SUPPLIED INFORMATION: Begin

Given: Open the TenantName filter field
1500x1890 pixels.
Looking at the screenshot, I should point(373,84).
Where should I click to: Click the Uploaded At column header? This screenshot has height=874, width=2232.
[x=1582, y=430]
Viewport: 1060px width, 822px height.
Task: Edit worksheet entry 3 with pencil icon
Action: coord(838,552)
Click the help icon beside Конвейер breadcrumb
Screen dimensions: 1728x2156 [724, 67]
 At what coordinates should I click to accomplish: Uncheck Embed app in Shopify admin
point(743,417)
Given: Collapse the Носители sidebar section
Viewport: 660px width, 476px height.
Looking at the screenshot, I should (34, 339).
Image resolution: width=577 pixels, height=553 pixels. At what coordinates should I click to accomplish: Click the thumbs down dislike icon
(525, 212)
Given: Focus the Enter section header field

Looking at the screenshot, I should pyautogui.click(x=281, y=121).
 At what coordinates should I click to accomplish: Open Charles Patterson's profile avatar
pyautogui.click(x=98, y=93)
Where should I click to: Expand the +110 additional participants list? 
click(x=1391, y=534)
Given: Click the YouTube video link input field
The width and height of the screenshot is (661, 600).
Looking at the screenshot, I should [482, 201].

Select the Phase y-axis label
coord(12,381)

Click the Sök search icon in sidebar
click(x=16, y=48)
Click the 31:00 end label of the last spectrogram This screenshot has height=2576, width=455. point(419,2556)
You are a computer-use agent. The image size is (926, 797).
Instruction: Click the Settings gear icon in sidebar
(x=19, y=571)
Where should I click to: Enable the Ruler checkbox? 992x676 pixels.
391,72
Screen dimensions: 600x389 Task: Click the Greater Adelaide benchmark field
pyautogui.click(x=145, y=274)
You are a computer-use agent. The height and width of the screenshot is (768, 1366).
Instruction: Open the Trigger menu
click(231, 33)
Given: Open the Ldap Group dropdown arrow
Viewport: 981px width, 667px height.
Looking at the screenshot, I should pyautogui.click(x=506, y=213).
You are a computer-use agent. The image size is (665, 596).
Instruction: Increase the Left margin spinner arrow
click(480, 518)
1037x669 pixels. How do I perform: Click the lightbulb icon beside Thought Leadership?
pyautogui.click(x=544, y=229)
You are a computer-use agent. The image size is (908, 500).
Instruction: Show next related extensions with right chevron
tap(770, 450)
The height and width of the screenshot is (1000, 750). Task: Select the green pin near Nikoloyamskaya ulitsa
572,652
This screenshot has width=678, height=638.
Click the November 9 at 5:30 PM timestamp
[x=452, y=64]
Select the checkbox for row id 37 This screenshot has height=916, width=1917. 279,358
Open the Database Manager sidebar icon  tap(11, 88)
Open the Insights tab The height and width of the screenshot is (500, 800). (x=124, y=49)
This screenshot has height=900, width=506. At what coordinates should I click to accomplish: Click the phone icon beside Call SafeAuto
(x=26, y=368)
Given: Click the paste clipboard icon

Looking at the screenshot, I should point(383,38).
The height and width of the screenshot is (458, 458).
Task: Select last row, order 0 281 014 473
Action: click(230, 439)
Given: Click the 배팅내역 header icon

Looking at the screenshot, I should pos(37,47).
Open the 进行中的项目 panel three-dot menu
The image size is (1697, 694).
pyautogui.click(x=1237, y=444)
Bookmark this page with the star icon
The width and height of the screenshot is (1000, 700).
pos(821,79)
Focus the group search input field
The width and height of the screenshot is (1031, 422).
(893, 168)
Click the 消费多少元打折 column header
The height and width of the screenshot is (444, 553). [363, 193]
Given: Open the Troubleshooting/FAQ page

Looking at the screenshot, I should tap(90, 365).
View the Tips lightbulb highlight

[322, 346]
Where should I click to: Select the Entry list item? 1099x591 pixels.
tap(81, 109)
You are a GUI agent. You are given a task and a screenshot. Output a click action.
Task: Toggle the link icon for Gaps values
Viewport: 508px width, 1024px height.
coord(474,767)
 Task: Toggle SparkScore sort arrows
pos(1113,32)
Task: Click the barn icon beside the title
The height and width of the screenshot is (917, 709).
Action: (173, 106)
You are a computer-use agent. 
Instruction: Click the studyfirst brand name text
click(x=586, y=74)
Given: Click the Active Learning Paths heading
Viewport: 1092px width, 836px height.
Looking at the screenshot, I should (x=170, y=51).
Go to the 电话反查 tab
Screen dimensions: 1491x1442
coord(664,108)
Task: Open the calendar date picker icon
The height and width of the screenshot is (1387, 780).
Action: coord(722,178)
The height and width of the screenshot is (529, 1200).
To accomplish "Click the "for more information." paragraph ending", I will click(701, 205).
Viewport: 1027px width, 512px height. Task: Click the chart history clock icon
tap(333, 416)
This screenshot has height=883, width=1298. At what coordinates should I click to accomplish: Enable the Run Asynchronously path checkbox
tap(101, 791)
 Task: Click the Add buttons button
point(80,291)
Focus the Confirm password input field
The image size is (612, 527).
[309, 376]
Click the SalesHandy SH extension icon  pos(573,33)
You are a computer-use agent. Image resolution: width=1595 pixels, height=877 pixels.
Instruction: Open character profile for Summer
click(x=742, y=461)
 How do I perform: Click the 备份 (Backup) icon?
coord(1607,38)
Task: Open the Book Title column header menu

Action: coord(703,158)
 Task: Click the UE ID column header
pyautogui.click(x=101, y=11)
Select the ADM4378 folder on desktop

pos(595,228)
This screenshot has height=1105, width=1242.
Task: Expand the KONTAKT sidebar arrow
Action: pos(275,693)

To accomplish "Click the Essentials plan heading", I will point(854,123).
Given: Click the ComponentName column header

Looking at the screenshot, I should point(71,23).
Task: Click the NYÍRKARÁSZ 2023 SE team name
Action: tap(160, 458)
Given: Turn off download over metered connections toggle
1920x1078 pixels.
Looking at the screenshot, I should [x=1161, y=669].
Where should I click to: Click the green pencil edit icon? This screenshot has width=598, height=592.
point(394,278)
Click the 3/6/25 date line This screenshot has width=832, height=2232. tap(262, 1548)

SUPPLIED INFORMATION: End

Show all lines above holding "heading".

• TASK OUTPUT:
Given: Click the Active Learning Paths heading
To accomplish "Click the Essentials plan heading", I will point(854,123).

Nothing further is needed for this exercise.